%--------------------------------------------------------------------------
% File     : GRP004-0 : TPTP v2.5.0. Released v1.0.0.
% Domain   : Group Theory
% Axioms   : Group theory (equality) axioms
% Version  : [MOW76] (equality) axioms : 
%            Reduced > Complete.
% English  : 

% Refs     : [MOW76] McCharen et al. (1976), Problems and Experiments for a
%          : [Wos88] Wos (1988), Automated Reasoning - 33 Basic Research Pr
% Source   : [ANL]
% Names    : 

% Status   : 
% Syntax   : Number of clauses    :    6 (   0 non-Horn;   3 unit;   1 RR)
%            Number of literals   :    9 (   9 equality)
%            Maximal clause size  :    2 (   1 average)
%            Number of predicates :    1 (   0 propositional; 2-2 arity)
%            Number of functors   :    3 (   1 constant; 0-2 arity)
%            Number of variables  :   13 (   0 singleton)
%            Maximal term depth   :    3 (   1 average)

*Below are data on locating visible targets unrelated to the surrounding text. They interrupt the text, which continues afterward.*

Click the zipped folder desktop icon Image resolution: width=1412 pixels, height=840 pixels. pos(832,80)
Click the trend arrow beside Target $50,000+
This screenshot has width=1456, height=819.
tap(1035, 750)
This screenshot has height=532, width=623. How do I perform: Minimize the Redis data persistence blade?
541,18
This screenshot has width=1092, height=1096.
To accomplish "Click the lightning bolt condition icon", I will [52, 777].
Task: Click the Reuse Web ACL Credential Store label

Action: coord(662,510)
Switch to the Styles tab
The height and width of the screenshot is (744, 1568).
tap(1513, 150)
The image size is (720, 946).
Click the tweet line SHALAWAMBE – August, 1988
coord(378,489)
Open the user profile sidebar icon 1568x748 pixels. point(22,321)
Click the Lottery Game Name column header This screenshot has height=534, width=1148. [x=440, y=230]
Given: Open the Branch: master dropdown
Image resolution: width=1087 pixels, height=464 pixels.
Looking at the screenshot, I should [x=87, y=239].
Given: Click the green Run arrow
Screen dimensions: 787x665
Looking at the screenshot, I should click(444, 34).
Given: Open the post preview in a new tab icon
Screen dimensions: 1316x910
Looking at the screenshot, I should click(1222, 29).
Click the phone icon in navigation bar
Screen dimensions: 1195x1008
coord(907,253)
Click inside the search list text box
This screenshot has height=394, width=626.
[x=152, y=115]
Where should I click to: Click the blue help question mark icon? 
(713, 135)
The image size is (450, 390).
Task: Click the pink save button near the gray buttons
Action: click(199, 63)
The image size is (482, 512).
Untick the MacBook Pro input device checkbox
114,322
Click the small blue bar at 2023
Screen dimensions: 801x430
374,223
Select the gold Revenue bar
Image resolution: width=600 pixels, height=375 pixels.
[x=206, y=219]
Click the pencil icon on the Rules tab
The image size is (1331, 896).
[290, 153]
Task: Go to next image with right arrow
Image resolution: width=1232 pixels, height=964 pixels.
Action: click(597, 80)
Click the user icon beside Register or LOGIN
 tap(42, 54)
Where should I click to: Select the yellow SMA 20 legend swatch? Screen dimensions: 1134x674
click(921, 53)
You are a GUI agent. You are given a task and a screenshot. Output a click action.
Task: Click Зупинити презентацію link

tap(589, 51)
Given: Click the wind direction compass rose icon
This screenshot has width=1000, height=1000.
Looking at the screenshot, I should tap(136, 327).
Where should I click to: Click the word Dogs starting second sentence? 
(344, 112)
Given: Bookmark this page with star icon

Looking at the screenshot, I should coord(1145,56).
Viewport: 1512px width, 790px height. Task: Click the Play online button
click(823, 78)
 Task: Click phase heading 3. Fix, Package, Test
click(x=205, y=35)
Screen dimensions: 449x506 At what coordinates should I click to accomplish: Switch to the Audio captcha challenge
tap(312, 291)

% Comments : Requires EQU001-0.ax
%          : [MOW76] also contains redundant right_identity and
%            right_inverse axioms.
%          : Substitution axioms, missing from the [MOW76] presentation due
%            to the use of paramodulation, have been added in here.
%          : These axioms are also used in [Wos88] p.186, also with
%            right_identity and right_inverse.
%--------------------------------------------------------------------------
%----For any x and y in the group x*y is also in the group. No clause 
%----is needed here since this is an instance of reflexivity 

%----There exists an identity element 
input_clause(left_identity,axiom,
    [++equal(multiply(identity,X),X)]).

%----For any x in the group, there exists an element y such that x*y = y*x 
%----= identity.
input_clause(left_inverse,axiom,
    [++equal(multiply(inverse(X),X),identity)]).

%----The operation '*' is associative 
input_clause(associativity,axiom,
    [++equal(multiply(multiply(X,Y),Z),multiply(X,multiply(Y,Z)))]).

%----Substitution axioms 
input_clause(inverse_substitution1,axiom,
    [--equal(A,B),
     ++equal(inverse(A),inverse(B))]).

input_clause(multiply_substitution1,axiom,
    [--equal(C,D),
     ++equal(multiply(C,E),multiply(D,E))]).

input_clause(multiply_substitution2,axiom,
    [--equal(F,G),
     ++equal(multiply(H,F),multiply(H,G))]).
%--------------------------------------------------------------------------